Season 3, Episode 10 - Stingers
Spoilers ahoy for both The Americans and, surprise surprise, Teenage Bounty Hunters, a fantastic show you should watch on Netflix immediately!
This week on The Americans I’m thinking about layers of secrets and lies.
Not a surprise, honestly, though this episode actually kind of crept up on me. I thought it happened a few episodes from now, which is probably how Philip and Elizabeth felt when Paige confronted them at the kitchen island, demanding to know “the truth.” She lobs a number of suggestions at them, from the witness protection program to adoption, to aliens. With the possible exception of aliens, none of the options she’s come up with are as absurd as the truth, a reality her parents find themselves facing down as they try to explain.
Elizabeth reaches for purpose (“we’re here to help our people”) and Philip for function (“[We get] information. Information they couldn’t get in other ways”) and leave it to Paige to say the most concise—and absurd, and truthful—word herself. She seems more upset about the lie itself than the secret the lie was concealing, and when she attempts to storm out she learns it’s a lie she must join. Or.

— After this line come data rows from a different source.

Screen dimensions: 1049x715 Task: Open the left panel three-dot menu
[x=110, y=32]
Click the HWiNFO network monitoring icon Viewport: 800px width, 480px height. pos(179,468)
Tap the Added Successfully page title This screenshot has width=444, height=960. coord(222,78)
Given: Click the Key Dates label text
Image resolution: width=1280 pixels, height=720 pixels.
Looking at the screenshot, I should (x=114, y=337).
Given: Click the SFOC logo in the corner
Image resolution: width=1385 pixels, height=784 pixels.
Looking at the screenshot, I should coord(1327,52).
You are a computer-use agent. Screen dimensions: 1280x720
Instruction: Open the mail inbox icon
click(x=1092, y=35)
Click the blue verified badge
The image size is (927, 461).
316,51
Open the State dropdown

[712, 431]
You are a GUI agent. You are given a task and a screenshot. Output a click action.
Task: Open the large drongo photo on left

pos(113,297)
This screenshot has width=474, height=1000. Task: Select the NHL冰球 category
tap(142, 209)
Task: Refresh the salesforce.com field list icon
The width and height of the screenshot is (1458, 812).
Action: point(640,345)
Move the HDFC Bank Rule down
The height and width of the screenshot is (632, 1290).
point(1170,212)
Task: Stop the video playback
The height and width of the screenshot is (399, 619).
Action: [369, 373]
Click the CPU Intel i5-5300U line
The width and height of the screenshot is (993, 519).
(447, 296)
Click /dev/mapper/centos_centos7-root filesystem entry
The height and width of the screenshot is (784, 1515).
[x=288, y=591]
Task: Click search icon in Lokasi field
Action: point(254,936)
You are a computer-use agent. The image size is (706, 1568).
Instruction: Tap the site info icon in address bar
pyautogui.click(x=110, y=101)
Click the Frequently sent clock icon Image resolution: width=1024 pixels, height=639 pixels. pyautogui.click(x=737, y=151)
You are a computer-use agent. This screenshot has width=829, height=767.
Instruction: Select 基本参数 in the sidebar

I love how even in this moment you can see him trying to figure out how to lie again, just a little bit, to try not to give his daughter more than she can handle, the reality that “jail” is a nicer, less honest way to say “tortured for information, potentially to death, potentially to execution.”
This moment the following morning, though, is the one that’s really been on my mind, and that connected the story to Teenage Bounty Hunters for me.
Paige asks her parents to speak Russian. She doesn’t elaborate on her curiosity, or explicitly say “Prove it,” but her demeanor does. Elizabeth says, “We love you very much,” translated by Philip, and Paige has no more questions that morning. And part of me wondered if Paige might be wondering if the story they told her was a mask, a cover-up for something they to hide even more, something even less bearable.
In the final episodes of Teenage Bounty Hunters we learn a lot about the mother of twins Blair and Sterling [the titular teenage bounty hunters], gradually unpeeling an onion of lies covering secrets covering more lies covering more secrets. We learn that the reason she doesn’t talk much about her past is that she’s still grieving her parents’ death. But actually that she’s a fugitive. And then that she’s a fugitive for bombing an abortion clinic, which turns out to be a cover story for the fact that she actually has an identical twin sister who actually bombed the clinic. This is a lot to take in, but none of it is as earth-shattering as the final reveal of the season (and, unless Netflix gets its act together, series) [seriously go watch it NOW before you read on]: that Blair and Sterling aren’t twins at all. They look at each other, devastated, and the credits roll. [p.s. my friend Hannah and I will be writing about this soon on Pop Culture Pen Pals!]
The rest of the season, rest of the series really, will include a lot of Paige grappling with which secrets, lies, truths, reveals, and choices are bearable, all the way up through the finale.